■ Text shown ■
Structured languages rely more on 'if-then-else', 'do-while' or 'case' types
of flow controls, where there is a constricted number of flows available.
Coming from BASIC as my first-learned programming language, it took me a lot
of effort to re-arrange my programs to eliminate all GOTOs.

If your code does not need to use a GOTO, it's flow _is_ structured, and you
have learned subconsciously (or you were taught) how to write structured
programs rather than unstructured programs.

I once saw a diagram that showed how the program-flow formed nested loops in
the code. The idea was that the program-flow should be written so one loop
does not cross over another flow-line loop. The cartoon here (
[https://encyclopedia2.thefreedictionary.com/Spaghetti+progra...](https://encyclopedia2.thefreedictionary.com/Spaghetti+programming)
) shows the crossing of flow-lines.

------
kazinator
COBOL missed the vast market of small to mid-size businesses computerizing
themselves with the emerging PC. It failed to migrate to microcomputers, and
had its lunch eaten by the so-called "4GL" languages such as Ashton-Tate's
dBase and its descendants and imitations collectively known as "xBase"
(including Clipper, FoxPro and such).

[https://en.wikipedia.org/wiki/Ashton-
Tate](https://en.wikipedia.org/wiki/Ashton-Tate)

dBase programmers in the 80's were basically the target market for COBOL: in-
house business applications built around a database, with a bit of UI.

In some ways dBase was the COBOL of the microcomputer revolution. It's
similarly obtuse; it has all the appeal of COBOL.

[https://en.wikipedia.org/wiki/DBase#Programming_examples](https://en.wikipedia.org/wiki/DBase#Programming_examples)

■ Available data ■
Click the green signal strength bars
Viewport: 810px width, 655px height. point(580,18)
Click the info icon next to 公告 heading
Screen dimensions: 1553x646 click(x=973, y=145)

■ The task ■
In the forum thread on programming languages, translate this sentence into Spanish: "In some ways dBase was the COBOL of the microcomputer revolution." The data above is not needed for this work.

■ Finished answer ■
En cierto modo, dBase fue el COBOL de la revolución de las microcomputadoras.